Further, the rates at which applicants are remaining within the same region appear to be similar to those found in earlier publications, lending legitimacy to the trends discussed above.9 In comparison with Silvestre et al, this study includes updated data, which are particularly important considering the dramatic increase in integrated plastic surgery residency spots since 2015 (148–180 in 2015–2020, respectively). Additionally, this study separates itself within the literature, as it provides illustrative data in the form of odds ratios and heat maps, respectively, which gives actionable information to both program directors and applying medical students. Finally, we show that, of the students who matched into integrated plastic surgery, those coming from institutions with home training programs matriculated into higher-ranked training programs—although not necessarily unilaterally causal, this is a relationship that, to our knowledge, has not been previously published within the body of literature.

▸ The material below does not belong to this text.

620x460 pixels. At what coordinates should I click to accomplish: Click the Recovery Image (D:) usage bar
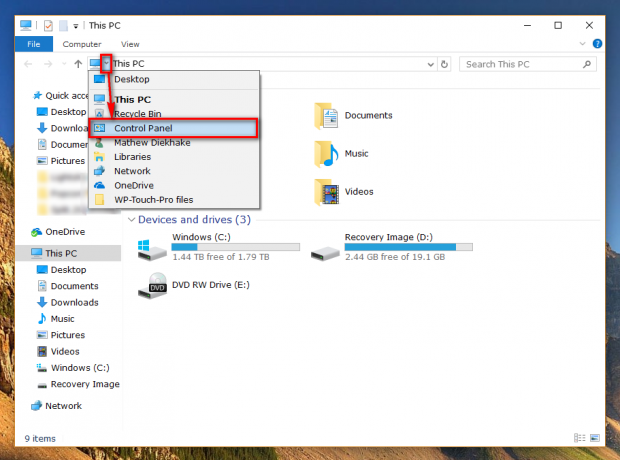click(x=408, y=247)
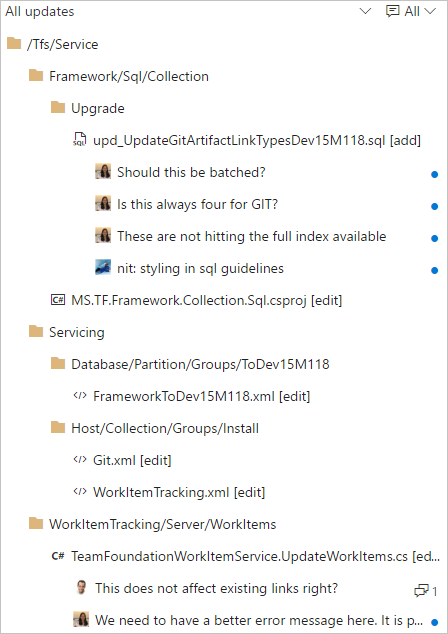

As this year’s match brings challenges to both academic leadership and applicants, both parties should take into account the geographic trends presented in this article. The authors anticipated an increased number of interview spots offered nationally, as the normal constraints of travel, cost, and logistics will be somewhat ameliorated by virtual interviews. However, this may also mean that both program leadership and applicants will be burdened with a significant increase in applicants and programs to consider, respectively. In an attempt to identify the highest yield opportunities for both parties, it would behoove academic leadership to thoroughly consider applicants coming from medical schools within their region and, most certainly, state or institution. For applicants, we believe the same considerations should be made regarding the selection of interviews and the creation of the final rank list. Although the authors do not feel that geographic constraints should be a primary decision-maker for either party, these data offer clarity through a difficult upcoming application cycle.
This study also underlined that successfully matched students coming from institutions with established integrated plastic surgery residency programs match into higher-ranked programs than those whose institutions have no affiliated programs. Although the reasoning behind this trend cannot be definitively described, the authors postulate that students’ increased exposure to the field, more research opportunities, and more direct access to mentors may contribute. While the authors were limited to using Doximity rankings (a combined subjective and objective measure) to analyze this trend, the observed disparity remains concerning. Specifically, the authors feel that this gap may be widened during the upcoming application cycle due to the lack of visiting sub-internships and in-person networking at local, regional, and national meetings, all of which traditionally offered students without a home program an avenue to gain experience and connections within the field. To this end, we assert that program leadership should remain vigilant when assessing applications from institutions without significant ties to academic plastic surgery, specifically toward those applicants within their respective geographic region or state.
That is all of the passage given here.